There is, indeed, a monopoly involved in a free society protected by a limited government. But that monopoly exists as a monopoly on the principles and laws necessary for liberty, not in the form of any particular subset of “government.” (After all, no advocate of limited government foolishly believes that “government” exists solely and singly of the “federal government.” Not only is the federal government itself not monolithic in organization, there are city, county, and state governments and all the various components and permutations of that “institution” that is the “government” Rand and I and others support and defend. Indeed, there can be any number of private defense agencies operating and vying for customers as long as the actions of those private defense agencies are subject to the same monopoly of principles and laws that limit governmental agencies.)
To recap:
1. One cannot have “free-market competition” in the absence of a free market.
2. One cannot have a “free market” in the absence of a free society.
3. One cannot have a “free society” in the absence of a mechanism to defend rights throughout that society.
4. One cannot have “free-market competition” when a business’s customers cannot refuse to deal with that business.
5. One cannot have the “freedom” to refuse a “free society.”
6. One cannot have more than one set of basic principles and laws in a free society; there must be a “monopoly of liberty” or liberty does not exist.
7. One cannot exempt oneself from the objective examination by neutral third parties/arbiters of one’s coercive acts.

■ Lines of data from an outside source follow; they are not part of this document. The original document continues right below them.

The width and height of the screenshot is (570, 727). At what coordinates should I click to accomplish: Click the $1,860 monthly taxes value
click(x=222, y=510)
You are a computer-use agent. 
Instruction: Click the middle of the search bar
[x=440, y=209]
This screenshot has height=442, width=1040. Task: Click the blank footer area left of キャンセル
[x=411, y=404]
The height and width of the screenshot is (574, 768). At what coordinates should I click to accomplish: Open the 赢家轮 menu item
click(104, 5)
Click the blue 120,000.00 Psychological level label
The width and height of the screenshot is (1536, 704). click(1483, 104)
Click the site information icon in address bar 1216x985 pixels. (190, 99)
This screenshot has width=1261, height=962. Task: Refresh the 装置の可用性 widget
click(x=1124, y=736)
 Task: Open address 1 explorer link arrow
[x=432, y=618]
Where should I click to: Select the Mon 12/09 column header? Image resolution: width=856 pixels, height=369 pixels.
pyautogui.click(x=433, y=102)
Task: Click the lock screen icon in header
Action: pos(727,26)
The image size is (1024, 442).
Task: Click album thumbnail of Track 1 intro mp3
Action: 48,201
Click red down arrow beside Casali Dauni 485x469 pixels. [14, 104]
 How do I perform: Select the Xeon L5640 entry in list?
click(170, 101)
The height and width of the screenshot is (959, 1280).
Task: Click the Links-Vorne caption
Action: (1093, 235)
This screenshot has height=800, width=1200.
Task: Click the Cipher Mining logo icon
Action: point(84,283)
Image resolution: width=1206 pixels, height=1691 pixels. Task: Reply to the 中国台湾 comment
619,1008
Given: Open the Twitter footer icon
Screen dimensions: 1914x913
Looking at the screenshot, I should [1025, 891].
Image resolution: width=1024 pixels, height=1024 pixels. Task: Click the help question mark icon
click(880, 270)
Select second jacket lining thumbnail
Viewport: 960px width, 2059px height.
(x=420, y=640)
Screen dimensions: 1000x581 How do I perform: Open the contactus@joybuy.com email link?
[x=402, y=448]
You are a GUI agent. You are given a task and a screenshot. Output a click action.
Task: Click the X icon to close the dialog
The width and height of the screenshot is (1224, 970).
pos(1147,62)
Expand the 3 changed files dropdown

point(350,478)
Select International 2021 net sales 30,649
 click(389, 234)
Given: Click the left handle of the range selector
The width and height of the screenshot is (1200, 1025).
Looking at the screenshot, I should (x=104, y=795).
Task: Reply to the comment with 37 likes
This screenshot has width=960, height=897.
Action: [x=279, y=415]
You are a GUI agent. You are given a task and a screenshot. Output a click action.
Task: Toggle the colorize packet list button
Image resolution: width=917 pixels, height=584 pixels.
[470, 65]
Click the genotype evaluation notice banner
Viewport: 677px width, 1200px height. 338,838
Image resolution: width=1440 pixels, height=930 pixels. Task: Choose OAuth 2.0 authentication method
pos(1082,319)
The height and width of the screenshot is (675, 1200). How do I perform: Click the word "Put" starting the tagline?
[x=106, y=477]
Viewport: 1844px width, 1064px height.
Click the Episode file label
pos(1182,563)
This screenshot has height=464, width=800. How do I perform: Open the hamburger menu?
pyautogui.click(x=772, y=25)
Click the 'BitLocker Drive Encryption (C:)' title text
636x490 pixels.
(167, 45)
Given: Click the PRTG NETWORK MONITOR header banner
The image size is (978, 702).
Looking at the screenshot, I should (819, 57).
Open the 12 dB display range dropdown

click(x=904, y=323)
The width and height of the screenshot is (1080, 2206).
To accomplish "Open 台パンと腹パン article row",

One can label this monopoly of principles and laws “government” or a “supra-defense agency” or whatever one likes. But there must be a single set of objective principles and laws (and organizations to implement that monopoly) that guide or control or govern — take your pick — the individuals in any given jurisdiction (including the individuals working for “government” or “defense agencies”). If freedom is one’s goal, there is no viable alternative.
Libertarian anarchists (or anarcho-capitalists) should recognize that their vision for establishing a free society is impossible, riddled as it is with contradictions and fallacies. No anarchist can refute the arguments advanced in either this or my earlier essays on this topic because one cannot refute reality.
All one can do is evade reality. At that, anarchists should not try to succeed.